高强度聚焦超声消融不同范围兔VX2乳腺癌的效应及转归实验研究

冯潇铃，王琦，杨敏，廖洪建，张志飞，杜永洪

超声医学工程国家重点实验室，重庆医科大学生物医学工程学院，重庆市生物医学工程学重点实验室，重庆 400016；*通信作者 杜永洪 duyonghong@cqmu.edu.cn

乳腺癌是女性最常见的恶性肿瘤，发病率高，死亡率增长快，目前居全球癌症第1位[1]。常规乳房切除术创面较大，乳房外形受损严重，极大地降低了患者的生活质量[2]。高强度聚焦超声（high intensity focused ultrasound，HIFU）是一种无创治疗肿瘤的综合治疗方式[3-4]，其治疗实体性肿瘤按照外科原则从体外全覆盖、超范围切除体内肿瘤病灶，对于部分因肿瘤体积大、侵犯重要血管或器官而失去外科手术机会的患者，能从体外原位杀灭体内肿瘤细胞、减轻晚期肿瘤疼痛。HIFU技术通过结合药物化疗等综合治疗方式能有效延长患者的生存时间、提高其生活质量[5-6]。

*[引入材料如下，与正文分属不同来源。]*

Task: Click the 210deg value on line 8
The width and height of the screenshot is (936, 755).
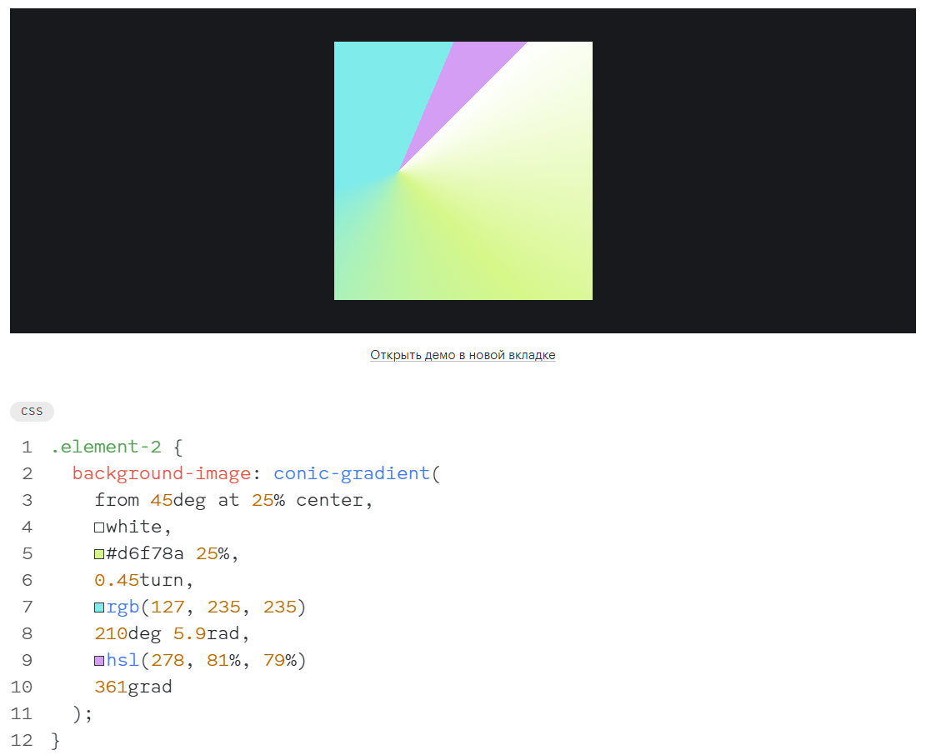Action: click(x=127, y=633)
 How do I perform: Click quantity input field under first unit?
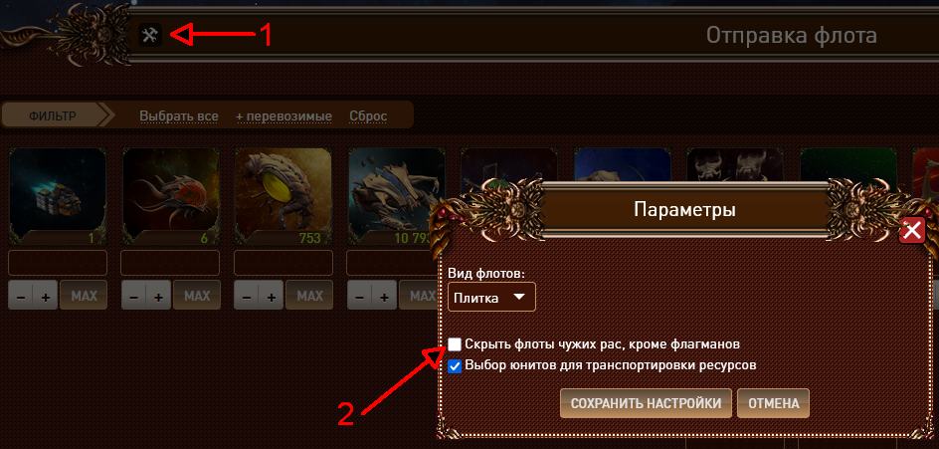coord(58,263)
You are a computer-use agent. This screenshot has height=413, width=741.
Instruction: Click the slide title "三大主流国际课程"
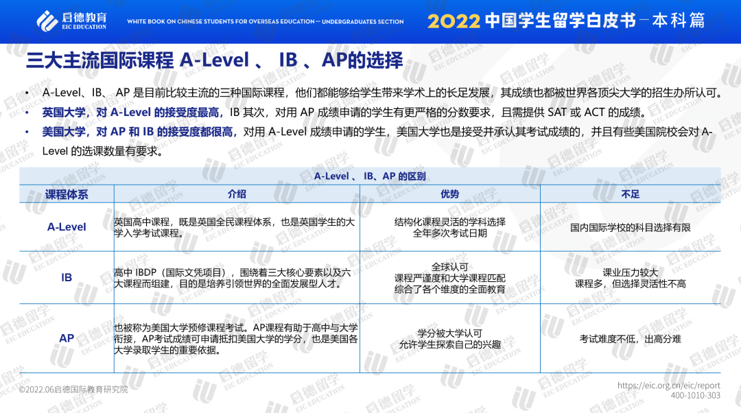pyautogui.click(x=99, y=60)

由于乳腺位置表浅，体积较大的乳腺肿瘤进行HIFU完全消融时需要较大的超声能量，长时间辐照易导致患者不耐受或皮肤烧伤、水肿等[7]。此外，因高龄、晚期乳腺癌患者耐受性差及治疗部位的特殊性，HIFU治疗存在不完全消融肿瘤的可能性或临床需求。本研究在超声监控下，通过HIFU消融不同范围兔VX2乳腺癌模型，开展生物学效应及转归等基础实验研究，比较机体免疫转归效应，探索HIFU不完全消融可能引发的凋亡或免疫机制，有望为临床上耐受性差或治疗部位特殊的晚期乳腺癌患者提供HIFU不全消融基础理论参考。

1 材料与方法

1.1 主要材料及仪器 健康雌性新西兰兔（4～6周，2.0～2.5 kg）购自重庆医科大学动物实验中心，VX2种兔由超声医学工程国家重点实验室提供，TUNEL试剂盒（碧云天C1086），增殖细胞核抗原（proliferating cell nuclear antigen，PCNA）鼠抗兔多克隆抗体（博士德生物科技股份有限公司），小鼠Ig-G二步法免疫组化试剂盒（四正柏科技股份公司），ELISA试剂盒（博士德生物科技股份有限公司），聚焦超声肿瘤治疗系统（JC200型，重庆海扶医疗科技股份有限公司，HIFU治疗头频率1.03 MHz，直径158 mm），超声诊断系统（MyLab Class C Advanced），光学显微镜（日本Olympus公司）。

1.2 方法

1.2.1 兔VX2乳腺癌模型建立 采用包埋法建立兔VX2乳腺癌模型，于无菌条件下采用外科手术方式从VX2种兔保种处取长势良好、无坏死的鱼肉样肿瘤组织，切成1 mm3大小的肿瘤块，将其植入兔左侧第二对乳腺内，待肿瘤直径长至1.5 cm左右，通过超声以及病理学HE染色观察细胞结构以验证是否成功建立兔VX2乳腺癌模型[8]。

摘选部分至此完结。